Quid des sinusites de l’enfant?

La sinusite est une des complications classiques de la rhinopharyngite. Il ne s’agit pas des sinusites comme celles des adultes,  car ces cavités naturelles ne sont pas perméables chez l’enfant avant 3 ou 5 ans. Les seuls sinus perméables sont l’ethmoïde et la seule sinusite chez ces enfants est l’ethmoïdite, qui faut – il le rappeler ici est une sinusite extrêmement sévère, qui débute brutalement par un rhume banal et purulent. On peut avoir le nez bouché, ou alors le nez qui coule, des  maux de tête, douleur au front, fièvre (parfois élevée), douleurs sous l’œil avec œdème (gonflement) de l’angle interne de l’œil, l’enfant est très abattu, il ne peut plus ouvrir son œil. La prise en charge de l’ethmoïdite est une urgence, l’hospitalisation est préconisée dans ces cas.

Et concernant les angines?

L’angine est un grand classique de l’hiver comme c’est le cas en ce moment. Elle est le plus souvent virale, mais peut aussi être bactérienne (streptocoque beta-hémolytique du groupe A, cause habituelle des angines bactériennes).

□ □ □ □

Consigne 1: Transcrivez fidèlement le passage de l'extrait sur les sinusites et les angines de l'enfant, en commençant à "La sinusite est" et en terminant à "dans ces cas.".
Consigne 2: Dans l'extrait sur les sinusites et les angines de l'enfant, relevez tous les signes de l'ethmoïdite cités dans la phrase qui commence par « On peut avoir ».
Consigne 3:
Répondez aux questions suivantes d'après l'extrait sur les sinusites et les angines de l'enfant.
(a) Avant quel âge les sinus ne sont-ils pas perméables chez l'enfant ?
(b) Quelle mesure est préconisée en cas d'ethmoïdite ?
(c) Quelle est la cause habituelle des angines bactériennes ?
Les données n'ont aucun rôle ici.

Données présentées:

□ □ □ □

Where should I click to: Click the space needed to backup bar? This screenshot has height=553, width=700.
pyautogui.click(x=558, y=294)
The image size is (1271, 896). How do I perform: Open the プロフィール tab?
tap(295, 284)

□ □ □ □

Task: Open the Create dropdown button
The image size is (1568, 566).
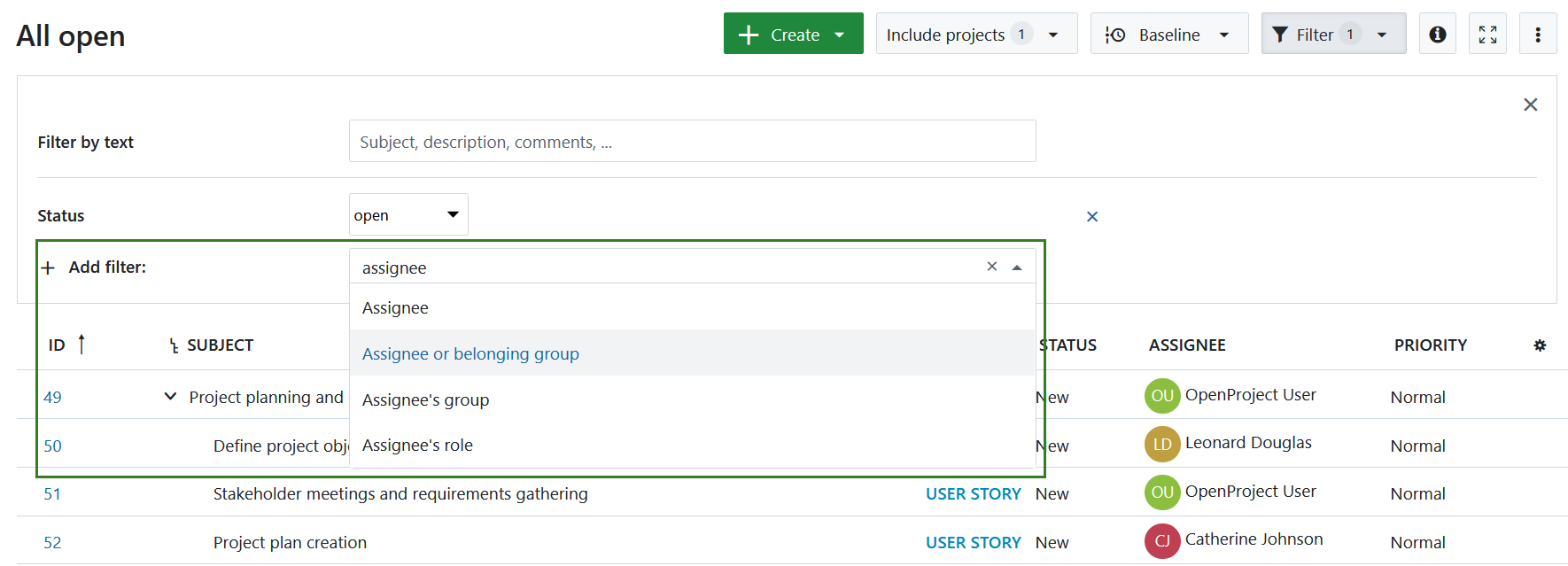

□ □ □ □

Réponse 1:
La sinusite est une des complications classiques de la rhinopharyngite. Il ne s’agit pas des sinusites comme celles des adultes,  car ces cavités naturelles ne sont pas perméables chez l’enfant avant 3 ou 5 ans. Les seuls sinus perméables sont l’ethmoïde et la seule sinusite chez ces enfants est l’ethmoïdite, qui faut – il le rappeler ici est une sinusite extrêmement sévère, qui débute brutalement par un rhume banal et purulent. On peut avoir le nez bouché, ou alors le nez qui coule, des  maux de tête, douleur au front, fièvre (parfois élevée), douleurs sous l’œil avec œdème (gonflement) de l’angle interne de l’œil, l’enfant est très abattu, il ne peut plus ouvrir son œil. La prise en charge de l’ethmoïdite est une urgence, l’hospitalisation est préconisée dans ces cas.

Réponse 2:
- le nez bouché
- le nez qui coule
- des maux de tête
- une douleur au front
- de la fièvre (parfois élevée)
- des douleurs sous l'œil avec œdème (gonflement) de l'angle interne de l'œil
- un enfant très abattu
- l'impossibilité pour l'enfant d'ouvrir son œil

Réponse 3:
(a) Avant 3 ou 5 ans.
(b) L'hospitalisation.
(c) Le streptocoque bêta-hémolytique du groupe A.